[QUOTED PASSAGE]
"""

Sybil Stockdale
Sybil Bailey Stockdale (November 25, 1924 – October 10, 2015) was the wife of an American Vietnam War Navy pilot who became a prisoner of war. Sybil then became a co-founder, and National Coordinator of the National League of Families,[1][2] a nonprofit organization that worked on behalf of American Vietnam-era Missing in Action and Prisoner of War Families. In her capacity as national coordinator for the League, she also served as its liaison to the White House and the Department of Defense.[1][2]
Stockdale is credited with helping to better publicize the mistreatment of US prisoners by North Vietnam and for helping to improve American policies concerning the treatment and handling of POW families.[1][2] Stockdale is the recipient of the Navy Distinguished Public Service Award, the highest award given by the Department of the Navy to a citizen not employed by the Department.[3] She is the only wife of an active-duty officer ever to have been so honored.[3]
Stockdale was also the co-author, along with her late husband, of the book "In Love and War: the Story of a Family's Ordeal and Sacrifice During the Vietnam War".[1]
Her husband, James Bond Stockdale, was a recipient of the Medal of Honor for bravery in war, and after his release at the end of the war, was eventually promoted to Vice Admiral and by the time of his death in 2005 was one of the United States' most honored and decorated military veterans in the post-WWII era. He was present at the August 4, 1964 Gulf of Tonkin Incident, spent 7-1/2 years under torture as a POW in North Vietnam, later became President of The Citadel, and eventually ran for Vice-President of the United States with Ross Perot heading the ticket.
The Vietnam War years
Husband's Capture in Vietnam / Pentagon "Keep quiet" Policy
When Sybil Stockdale's husband James was shot down in 1965 over North Vietnam, the US government had a "keep-quiet" policy, asking relatives of POWs to not raise a fuss about mistreatment of prisoners.[1][2] The official reason was not that the prisoners were not being tortured, but bad publicity might result in worse treatment.[1][2]
Founding of the National League of Families
After a year of abiding by the government "keep-quiet" policy, Sybil found herself more and more disenchanted with the pretense that prisoners like her husband were treated fairly; James had been tortured, had inflicted serious wounds on himself to convince his captors they could not break or use him, and had spent years in solitary confinement.[2]
In the summer of 1966, Sybil along with other members of a San Diego POW / MIA support group decided to go national, and formed the National League of Families of American Prisoners Missing in Southeast Asia.[2] Sybil was the first national coordinator.[2] Other support groups from east coast military communities later became part of the National League.

"""

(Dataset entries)
"""

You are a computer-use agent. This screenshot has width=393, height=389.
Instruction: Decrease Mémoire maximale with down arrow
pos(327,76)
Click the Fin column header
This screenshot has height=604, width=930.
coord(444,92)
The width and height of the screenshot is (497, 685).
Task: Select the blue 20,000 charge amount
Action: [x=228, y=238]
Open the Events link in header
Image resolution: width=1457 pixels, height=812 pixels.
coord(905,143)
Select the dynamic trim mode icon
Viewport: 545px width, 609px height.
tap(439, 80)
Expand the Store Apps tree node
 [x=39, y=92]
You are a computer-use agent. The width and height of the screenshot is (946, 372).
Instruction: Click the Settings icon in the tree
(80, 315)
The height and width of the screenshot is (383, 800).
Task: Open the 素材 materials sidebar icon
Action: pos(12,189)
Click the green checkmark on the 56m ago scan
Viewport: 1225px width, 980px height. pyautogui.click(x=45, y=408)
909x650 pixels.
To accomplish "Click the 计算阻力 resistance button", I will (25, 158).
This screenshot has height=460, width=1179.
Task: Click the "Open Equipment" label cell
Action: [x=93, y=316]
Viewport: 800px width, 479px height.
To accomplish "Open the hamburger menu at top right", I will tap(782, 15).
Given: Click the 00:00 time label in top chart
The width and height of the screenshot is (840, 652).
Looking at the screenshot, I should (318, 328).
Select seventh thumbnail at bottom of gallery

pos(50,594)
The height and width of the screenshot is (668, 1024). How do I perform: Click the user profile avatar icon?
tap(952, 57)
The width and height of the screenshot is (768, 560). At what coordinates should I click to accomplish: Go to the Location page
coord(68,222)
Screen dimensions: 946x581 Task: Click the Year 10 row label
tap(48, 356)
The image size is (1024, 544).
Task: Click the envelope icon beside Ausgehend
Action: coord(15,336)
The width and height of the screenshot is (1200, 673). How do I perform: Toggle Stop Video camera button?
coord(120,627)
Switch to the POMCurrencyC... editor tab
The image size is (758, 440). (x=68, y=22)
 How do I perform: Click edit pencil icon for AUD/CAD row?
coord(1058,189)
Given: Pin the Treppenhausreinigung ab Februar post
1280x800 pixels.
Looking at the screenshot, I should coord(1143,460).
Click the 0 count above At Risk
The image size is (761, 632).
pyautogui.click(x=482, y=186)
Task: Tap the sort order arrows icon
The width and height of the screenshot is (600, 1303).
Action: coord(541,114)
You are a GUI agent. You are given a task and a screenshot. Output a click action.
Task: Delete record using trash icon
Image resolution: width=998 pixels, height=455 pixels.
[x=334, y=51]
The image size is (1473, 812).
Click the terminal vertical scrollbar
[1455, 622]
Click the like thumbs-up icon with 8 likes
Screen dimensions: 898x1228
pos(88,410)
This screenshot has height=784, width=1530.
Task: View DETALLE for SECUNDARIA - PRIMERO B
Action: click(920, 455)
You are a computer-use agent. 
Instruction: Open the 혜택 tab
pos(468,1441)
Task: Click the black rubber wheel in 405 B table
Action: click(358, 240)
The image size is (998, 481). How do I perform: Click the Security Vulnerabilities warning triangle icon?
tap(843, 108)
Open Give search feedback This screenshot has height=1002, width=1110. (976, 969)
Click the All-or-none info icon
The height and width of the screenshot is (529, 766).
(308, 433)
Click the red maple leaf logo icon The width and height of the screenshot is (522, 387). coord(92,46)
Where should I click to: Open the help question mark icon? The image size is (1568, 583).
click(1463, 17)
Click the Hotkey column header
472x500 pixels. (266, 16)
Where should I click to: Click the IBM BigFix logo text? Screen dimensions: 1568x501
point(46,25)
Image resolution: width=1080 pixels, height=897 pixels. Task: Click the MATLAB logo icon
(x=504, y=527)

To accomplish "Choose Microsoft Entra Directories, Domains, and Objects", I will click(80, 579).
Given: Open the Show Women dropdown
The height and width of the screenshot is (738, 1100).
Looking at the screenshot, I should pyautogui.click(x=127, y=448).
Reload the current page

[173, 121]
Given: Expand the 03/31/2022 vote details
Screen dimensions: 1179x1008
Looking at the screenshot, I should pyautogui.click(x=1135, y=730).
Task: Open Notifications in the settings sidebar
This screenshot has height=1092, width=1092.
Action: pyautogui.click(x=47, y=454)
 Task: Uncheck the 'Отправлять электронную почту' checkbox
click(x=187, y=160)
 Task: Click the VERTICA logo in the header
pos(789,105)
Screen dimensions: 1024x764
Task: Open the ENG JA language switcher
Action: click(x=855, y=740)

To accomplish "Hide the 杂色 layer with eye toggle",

"""

[USING THE INFORMATION]
- A) According to the Sybil Stockdale biography, what was her husband James's rank when he was eventually promoted after his release?
- B) Continue the Sybil Stockdale biography from its last sentence.
None of the items is needed here.

[YOUR RESPONSES]
- A) Vice Admiral.

- B)
Within a year she was sitting in the office of the Secretary Of Defense Melvin Laird discussing policy.[2] The Nixon Administration had ended the "keep quiet" policy and allegations of torture of US prisoners became fully public, with Sybil a forceful spokeswoman.[2]
Memoir co-authored with husband James
Sybil Stockdale co-wrote a memoir with her husband James (who also wrote a number of books on his own). In Love and War: the Story of a Family's Ordeal and Sacrifice During the Vietnam War[1] was the most popular book written by either of the Stockdales.
In the book James and Sybil Stockdale wrote alternating chapters describing their experiences of the Vietnam war, James wrote of his experiences as a POW, and Sybil wrote of her experiences as the wife of a POW, dealing with the stress and waiting at home and her journey cutting through Washington red tape and publicizing the plight of American POWs in Vietnam.[1]
NBC adapted the book into a made-for-television movie that had 45 million viewers.
Christening of USS Stockdale (DDG 106)
On May 10, 2008, Sybil Stockdale attended a christening ceremony at Bath Iron Works in Bath, Maine for the USS Stockdale, the 30th Arleigh Burke Class Destroyer, and the 56th ship of the class.
Four Medal of Honor recipients and seven former prisoners of war attended the ceremony that marked a milestone in construction of the 9,200-ton ship named for her late husband.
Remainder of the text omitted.